Das Salzkammergut ist bekannt für Operetten, Kaiserwetter (oder auch das Gegenteil davon: Schnürlregen zwei Wochen lang am Stück), Sommerfrische und Höhlen, Hallstatt und Bad Ischl. Kurz: es ist eine der top Tourismus Destinationen in Österreich. Das merkt man dann auch im am Wochenende auf Desiro verlängerten REX nach Stainach-Irdning, der ist nämlich voll mit Tourist*Innen und Ausflügler*innen auf dem Weg in die Berge. In Attnang-Puchheim ist der Zug voll, aber eine tapfere Dame kämpft sich durch und verteilt Fragebögen zur Kundenzufriedenheit mit dem Service der ÖBB. “Mir san sehr zufrieden und nehmen glei no vier Bier”, sagen die Mitreisenden am Tisch ein paar Reihen vor uns und füllen dann brav den Fragebogen aus, obwohl es für die Beantwortung anstelle des Bieres nur einen Kugelschreiber gibt.
Der Traunsee wird trotz Wolken gern fotografiert, aber in Ebensee sind wir die einzigen Fahrgäste, die den Zug verlassen. Hier gibt es einen der interessantere Ort des Salzkammergutes, aber davon steht vermutlich nicht viel im Reiseführer: das KZ Ebensee mit seinen Stollenanlagen wurde ein wenig ausserhalb des Ortes errichtet und sollte eine sichere Produktion von Raketen für die NS-Kriegsmaschinerei ermöglichen als Peenemünde durch Fliegerangriffe schwer beschädigt worden war. Ebensee war ein Außenlager des KZ Mauthausen, oberstes Ziel die “Vernichtung durch Arbeit”, gleichzeitig aber sollte es eine Produktionsstätte für Rüstungsgüter sein (zuerst Raketen, dann Steyr-Daimler und Raffinerie) – und diese beiden Aspekte des Lagers zusammen führten wohl zu den hohen Todesraten: vollkommen unzureichende Ernährung, Bekleidung und Hygiene, hoher Druck und dauerndes Arbeiten im Laufschritt, Personalmangel, NS-Rassenhierarchie, sadistisches SS-Personal und eine späte Befreiung im Mai 1945. Rund 8000 Todesopfer, darunter viele noch in den Tagen und Wochen nach der Befreiung. Es wären noch viel mehr gewesen, wäre der Plan der Lagerleitung die Häftlinge mitsamt den Tunnelanlagen in die Luft zu sprengen, aufgegangen.
Vom Konzentrationslager sind heute nur noch wenige Reste übrig, weil man sich in der Nachkriegszeit entschlossen hat das ehemalige Lagergelände als Baugründe für Einfamilienhäuser zu verwenden.

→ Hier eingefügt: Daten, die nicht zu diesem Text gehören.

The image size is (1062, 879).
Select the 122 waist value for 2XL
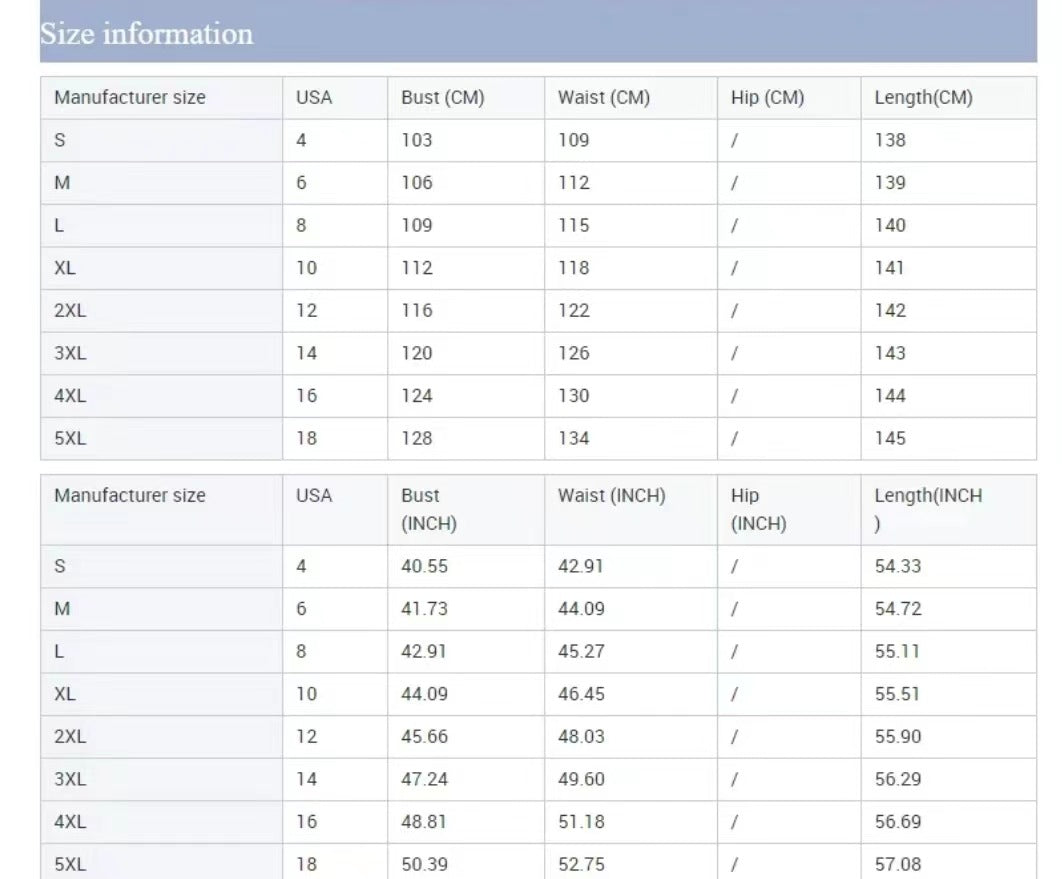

Hier ist einerseits noch die alte Einfahrt ins Lager zu sehen, andererseits ein Friedhof, errichtet auf dem KZ-Gelände, wo ehemals Massengräber angelegt worden waren. An dieser Stelle findet das offizielle Gedenken der Nationen für ihre Toten ebenso statt wie das individuelle mit zahlreichen kleinen Plaketten und Fotos, auf denen einzelner Opfer oder Opfergruppen gedacht wird.
Von den Stollenanlagen ist ein Stück heute als Gedenkort zugänglich. Man geht im Regen einen Waldweg entlang und biegt langsam links ab. Ab hier sieht man alles, was es zu sehen gibt: einen hell erleuchteten, innen mit Beton verstärkten Stollen mit hoher Decke, in dem sich links und rechts die Tafeln einer Ausstellung befinden. Was man nicht sieht: die feuchten 8 Grad im Tunnel (wer im Sommer zu Besuch kommt, sollte dringend eine Jacke mitnehmen), das stete Tropfen von der Decke, den Seitengang mit den noch immer gut erhaltenen Kränzen von der Befreiungsfeier vor ein paar Wochen.
Die Ausstellung im Stollen ist umfangreich, ebenso diejenige im Zeitgeschichte Museum Ebensee, zu der wir nach der Besichtigung der Gedenkstätte weiter wandern. Das Museum widmet sich der Zeitgeschichte der Region nach 1918 und wird überall dort interessant, wo es sich nicht mit den ohnehin bekannten Fakten beschäftigt, sondern auf die regionalen Aspekte des Salzkammergutes eingeht, darunter auch die noch immer zu wenig bekannte Geschichte des Widerstandes in dieser Region, an dem auch einige Frauen in prominenter Position beteiligt waren. Die Ausstellung ist wirklich umfangreich, an manchen Punkten wegen der Kombination von spiegelnden Glasflächen und nicht optimal aufbereiteten Faksimile-Dokumente aber leider stellenweise nicht optimal lesbar. Das sollte jedoch nicht vom Besuch abschrecken – Gedenkstätte und Museum hätten durchaus noch ein paar weitere Besucher*innen verdient.